Saved data entries:
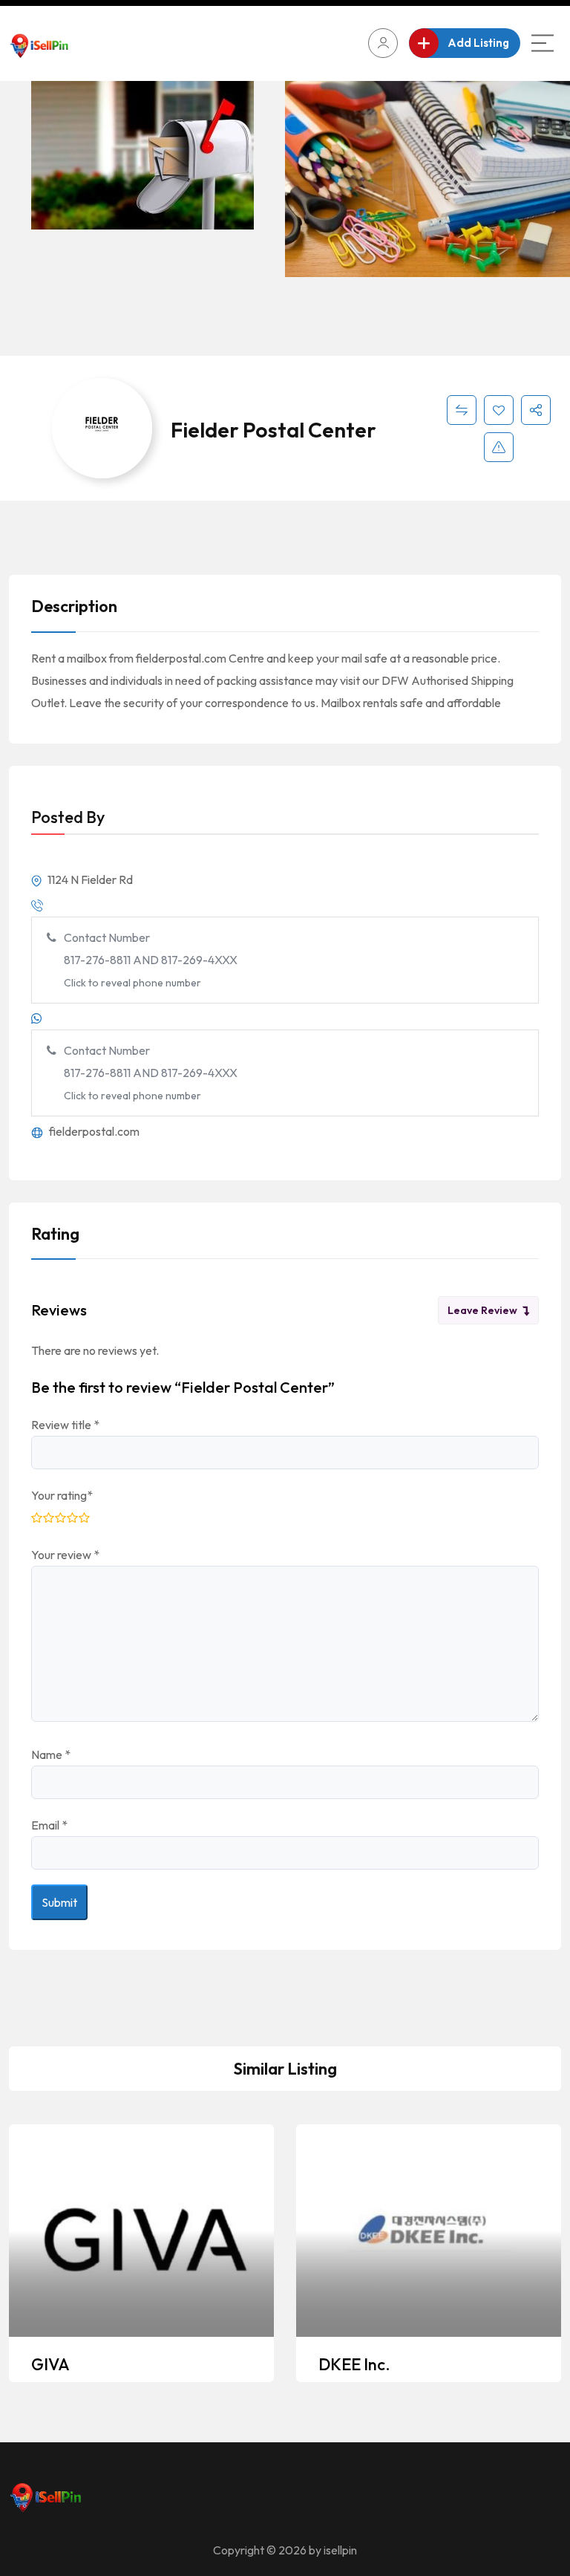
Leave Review (482, 1310)
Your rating (62, 1495)
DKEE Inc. (354, 2364)
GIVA (50, 2364)
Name (51, 1754)
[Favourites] (499, 410)
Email (49, 1825)
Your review (65, 1554)
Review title (65, 1424)
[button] (544, 220)
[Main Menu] (542, 43)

*Assigned task*.
The reply must hold each line of the records verbatim and no pictures.

*Solution to this task*.
Leave Review (482, 1310)
Your rating (62, 1495)
DKEE Inc. (354, 2364)
GIVA (50, 2364)
Name (51, 1754)
[Favourites] (499, 410)
Email (49, 1825)
Your review (65, 1554)
Review title (65, 1424)
[button] (544, 220)
[Main Menu] (542, 43)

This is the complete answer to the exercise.